— EXERCISES —
- a) Using the CPU-count text, decide whether each statement agrees with it: (i) the entry for processor 1 lists a physical id of 3; (ii) the cache size shown for processor 0 is 2048 KB; (iii) the writer states that the machine is a VM. For each, answer yes or no and quote the exact words of the text that settle it.
- b) Carry on the CPU-count text from the point where it stops.

— EXCERPT TO READ —
● ● ● ● ●
How to Determine the Number of Physical CPUs in Windows and Linux

cpudiagnosticlinuxwindows

When running cat /proc/cpuinfo under Linux, a variety information is kicked-back. For example:

> cat /proc/cpuinfo
processor   : 0
vendor_id   : GenuineIntel
cpu family  : 6
model       : 15
model name  : Intel(R) Xeon(R) CPU            5130  @ 2.00GHz
stepping    : 6
cpu MHz     : 1995.069
cache size  : 4096 KB
physical id : 0
siblings    : 2
core id     : 0
cpu cores   : 2
fpu     : yes
fpu_exception   : yes
cpuid level : 10
wp      : yes
flags       : fpu vme de pse tsc msr pae mce cx8 apic sep mtrr pge mca cmov pat pse36 clflush dts acpi mmx fxsr sse sse2 ss ht tm syscall nx lm constant_tsc pni monitor ds_cpl vmx tm2 cx16 xtpr lahf_lm
bogomips    : 3991.76
clflush size    : 64
cache_alignment : 64
address sizes   : 36 bits physical, 48 bits virtual
power management:

processor   : 1
vendor_id   : GenuineIntel
cpu family  : 6
model       : 15
model name  : Intel(R) Xeon(R) CPU            5130  @ 2.00GHz
stepping    : 6
cpu MHz     : 1995.069
cache size  : 4096 KB
physical id : 3
siblings    : 2
core id     : 0
cpu cores   : 2
fpu     : yes
fpu_exception   : yes
cpuid level : 10
wp      : yes
flags       : fpu vme de pse tsc msr pae mce cx8 apic sep mtrr pge mca cmov pat pse36 clflush dts acpi mmx fxsr sse sse2 ss ht tm syscall nx lm constant_tsc pni monitor ds_cpl vmx tm2 cx16 xtpr lahf_lm
bogomips    : 3989.46
clflush size    : 64
cache_alignment : 64
address sizes   : 36 bits physical, 48 bits virtual
power management:

First, what does all of that actually mean? I see I have a processor 0 and processor 1. Does that mean Linux is reporting both cores of the CPU, or, since it is a VM, the two that I happen to have right now (even if they're on physically different CPUs)?
● ● ● ● ●
— SOURCE INFORMATION —
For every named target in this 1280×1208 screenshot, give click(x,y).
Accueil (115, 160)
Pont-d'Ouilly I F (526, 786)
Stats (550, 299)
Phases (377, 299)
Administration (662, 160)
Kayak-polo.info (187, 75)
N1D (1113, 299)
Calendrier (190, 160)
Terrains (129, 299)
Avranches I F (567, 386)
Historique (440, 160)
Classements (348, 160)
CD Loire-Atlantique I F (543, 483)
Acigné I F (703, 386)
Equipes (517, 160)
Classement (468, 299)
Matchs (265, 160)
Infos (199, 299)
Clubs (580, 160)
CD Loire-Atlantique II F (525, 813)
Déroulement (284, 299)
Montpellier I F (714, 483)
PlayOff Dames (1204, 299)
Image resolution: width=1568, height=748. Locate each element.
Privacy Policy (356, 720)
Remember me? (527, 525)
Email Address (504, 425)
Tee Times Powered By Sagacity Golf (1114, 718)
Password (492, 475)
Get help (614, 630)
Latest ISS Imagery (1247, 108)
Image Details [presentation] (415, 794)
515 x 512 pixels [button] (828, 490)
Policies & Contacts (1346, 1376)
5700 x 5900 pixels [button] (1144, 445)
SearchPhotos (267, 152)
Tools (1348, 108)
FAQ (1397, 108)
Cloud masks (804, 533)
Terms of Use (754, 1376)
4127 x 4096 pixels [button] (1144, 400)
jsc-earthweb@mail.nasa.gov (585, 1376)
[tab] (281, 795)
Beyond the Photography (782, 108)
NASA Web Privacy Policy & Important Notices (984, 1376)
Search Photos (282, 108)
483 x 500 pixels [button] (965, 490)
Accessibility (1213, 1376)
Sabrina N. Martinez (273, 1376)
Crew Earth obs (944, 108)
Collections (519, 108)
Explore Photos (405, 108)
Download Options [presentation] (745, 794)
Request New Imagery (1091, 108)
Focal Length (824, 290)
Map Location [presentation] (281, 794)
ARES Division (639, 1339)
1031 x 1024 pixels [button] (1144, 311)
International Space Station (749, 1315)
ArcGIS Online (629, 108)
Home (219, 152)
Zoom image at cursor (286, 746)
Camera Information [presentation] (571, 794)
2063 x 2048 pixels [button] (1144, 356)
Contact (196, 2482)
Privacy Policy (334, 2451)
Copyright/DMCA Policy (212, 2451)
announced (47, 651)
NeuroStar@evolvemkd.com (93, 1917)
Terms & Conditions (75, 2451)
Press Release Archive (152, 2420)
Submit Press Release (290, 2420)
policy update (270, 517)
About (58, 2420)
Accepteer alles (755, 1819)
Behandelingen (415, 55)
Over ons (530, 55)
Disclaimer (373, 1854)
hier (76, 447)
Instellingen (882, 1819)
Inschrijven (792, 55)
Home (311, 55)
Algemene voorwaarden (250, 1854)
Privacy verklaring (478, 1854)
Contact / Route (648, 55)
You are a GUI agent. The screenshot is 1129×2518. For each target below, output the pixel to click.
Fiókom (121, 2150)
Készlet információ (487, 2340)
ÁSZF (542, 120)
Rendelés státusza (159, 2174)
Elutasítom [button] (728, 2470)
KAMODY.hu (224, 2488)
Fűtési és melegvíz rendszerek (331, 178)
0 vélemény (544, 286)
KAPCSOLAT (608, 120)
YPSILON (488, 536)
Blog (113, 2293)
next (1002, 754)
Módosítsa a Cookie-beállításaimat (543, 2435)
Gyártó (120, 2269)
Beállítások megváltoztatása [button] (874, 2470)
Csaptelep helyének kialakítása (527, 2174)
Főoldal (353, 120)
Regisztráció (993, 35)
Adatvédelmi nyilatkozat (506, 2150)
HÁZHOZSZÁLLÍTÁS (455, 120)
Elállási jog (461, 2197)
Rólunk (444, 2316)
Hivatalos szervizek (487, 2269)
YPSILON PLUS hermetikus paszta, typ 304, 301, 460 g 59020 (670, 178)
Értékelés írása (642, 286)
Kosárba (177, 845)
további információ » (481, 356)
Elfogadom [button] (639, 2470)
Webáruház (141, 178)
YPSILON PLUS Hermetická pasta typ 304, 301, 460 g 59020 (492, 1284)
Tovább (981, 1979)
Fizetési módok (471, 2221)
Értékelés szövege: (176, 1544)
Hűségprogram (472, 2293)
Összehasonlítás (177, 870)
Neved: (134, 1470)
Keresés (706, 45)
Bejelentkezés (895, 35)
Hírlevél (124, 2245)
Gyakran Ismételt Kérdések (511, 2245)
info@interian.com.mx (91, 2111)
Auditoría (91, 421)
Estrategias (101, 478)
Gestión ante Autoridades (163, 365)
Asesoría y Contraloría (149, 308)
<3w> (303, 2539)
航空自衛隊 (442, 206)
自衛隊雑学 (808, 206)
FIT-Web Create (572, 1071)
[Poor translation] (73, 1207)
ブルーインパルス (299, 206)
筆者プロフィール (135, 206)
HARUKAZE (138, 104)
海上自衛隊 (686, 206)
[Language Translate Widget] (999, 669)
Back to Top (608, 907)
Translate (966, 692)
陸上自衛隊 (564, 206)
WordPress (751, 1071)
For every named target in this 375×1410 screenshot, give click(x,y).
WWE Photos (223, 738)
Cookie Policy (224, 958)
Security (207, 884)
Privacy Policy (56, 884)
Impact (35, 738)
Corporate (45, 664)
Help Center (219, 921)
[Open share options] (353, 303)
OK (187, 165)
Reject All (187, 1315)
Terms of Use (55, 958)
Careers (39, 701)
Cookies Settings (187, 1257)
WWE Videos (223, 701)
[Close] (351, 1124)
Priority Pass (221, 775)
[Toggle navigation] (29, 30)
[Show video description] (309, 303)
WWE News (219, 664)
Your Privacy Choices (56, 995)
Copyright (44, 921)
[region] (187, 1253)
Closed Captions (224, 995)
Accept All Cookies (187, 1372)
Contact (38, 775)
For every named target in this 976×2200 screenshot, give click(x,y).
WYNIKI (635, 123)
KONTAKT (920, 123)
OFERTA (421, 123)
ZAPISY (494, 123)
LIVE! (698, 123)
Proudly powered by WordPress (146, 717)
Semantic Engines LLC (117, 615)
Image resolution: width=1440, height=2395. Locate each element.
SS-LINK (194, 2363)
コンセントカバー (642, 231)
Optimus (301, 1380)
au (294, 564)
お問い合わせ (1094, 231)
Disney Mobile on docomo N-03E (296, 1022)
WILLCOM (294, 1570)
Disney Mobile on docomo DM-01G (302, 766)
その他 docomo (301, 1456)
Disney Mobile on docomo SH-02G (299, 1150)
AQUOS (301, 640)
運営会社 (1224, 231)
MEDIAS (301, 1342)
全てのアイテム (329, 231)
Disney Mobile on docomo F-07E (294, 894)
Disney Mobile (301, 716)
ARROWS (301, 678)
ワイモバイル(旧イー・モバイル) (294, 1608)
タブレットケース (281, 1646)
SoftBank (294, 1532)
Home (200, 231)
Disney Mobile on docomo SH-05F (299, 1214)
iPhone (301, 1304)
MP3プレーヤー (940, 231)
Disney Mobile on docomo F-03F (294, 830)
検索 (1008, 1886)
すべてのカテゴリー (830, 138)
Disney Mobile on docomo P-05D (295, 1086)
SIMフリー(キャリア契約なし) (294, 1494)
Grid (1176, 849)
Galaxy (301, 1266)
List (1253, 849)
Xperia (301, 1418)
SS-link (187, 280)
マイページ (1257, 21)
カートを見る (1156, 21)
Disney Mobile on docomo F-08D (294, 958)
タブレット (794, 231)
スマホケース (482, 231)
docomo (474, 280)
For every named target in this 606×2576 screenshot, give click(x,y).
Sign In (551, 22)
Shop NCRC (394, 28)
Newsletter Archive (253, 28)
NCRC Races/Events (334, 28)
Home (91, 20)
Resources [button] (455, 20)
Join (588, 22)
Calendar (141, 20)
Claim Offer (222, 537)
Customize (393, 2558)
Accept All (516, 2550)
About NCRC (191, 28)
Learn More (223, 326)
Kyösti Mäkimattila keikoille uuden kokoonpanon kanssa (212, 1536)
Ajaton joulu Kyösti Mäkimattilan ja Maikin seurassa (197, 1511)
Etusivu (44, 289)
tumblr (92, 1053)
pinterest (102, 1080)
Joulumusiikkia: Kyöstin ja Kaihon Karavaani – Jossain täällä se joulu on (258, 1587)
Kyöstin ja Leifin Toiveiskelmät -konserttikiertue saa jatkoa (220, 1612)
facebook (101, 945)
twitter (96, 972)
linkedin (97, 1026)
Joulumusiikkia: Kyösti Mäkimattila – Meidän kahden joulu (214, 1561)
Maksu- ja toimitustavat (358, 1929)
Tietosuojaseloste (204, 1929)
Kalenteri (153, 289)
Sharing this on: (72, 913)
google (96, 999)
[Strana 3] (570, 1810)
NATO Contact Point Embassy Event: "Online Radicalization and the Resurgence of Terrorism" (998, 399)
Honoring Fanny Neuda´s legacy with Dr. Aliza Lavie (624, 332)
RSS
● ● ● ● ●
— RESULTS FOR EACH TASK —
- a)
(i) Yes: "physical id : 3"
(ii) No: "4096 KB"
(iii) Yes: "since it is a VM"

- b)
Second, how can I get a similar information dump form the command line in Windows?

Third, is there a way using either platform to determine the number of physical CPUs versus total CPU cores?

Best Answer

To answer your first question: http://www.richweb.com/cpu_info describes all the cpuinfo output in good detail with some interesting discussion following the article.

In your case it's reporting that your VM is configured to show itself to the OS as a two-physical-core VM. The bare metal under the VM might be 1 core or 100 cores but as far as the OS in the VM is concerned you've got a machine with two physical processors that it can play with. It knows nothing of how threads that it assigns to those processors are actually being run on the physical hardware underneath the VM.

To get somewhat similar information from a Windows CMD shell you can try the systeminfo command from a CMD shell. It displays a whole lot more than the /proc/cpuinfo stuff in Linux, but also not quite as much detail about the actual processors themselves.

I don't know the answer to your third question, sorry.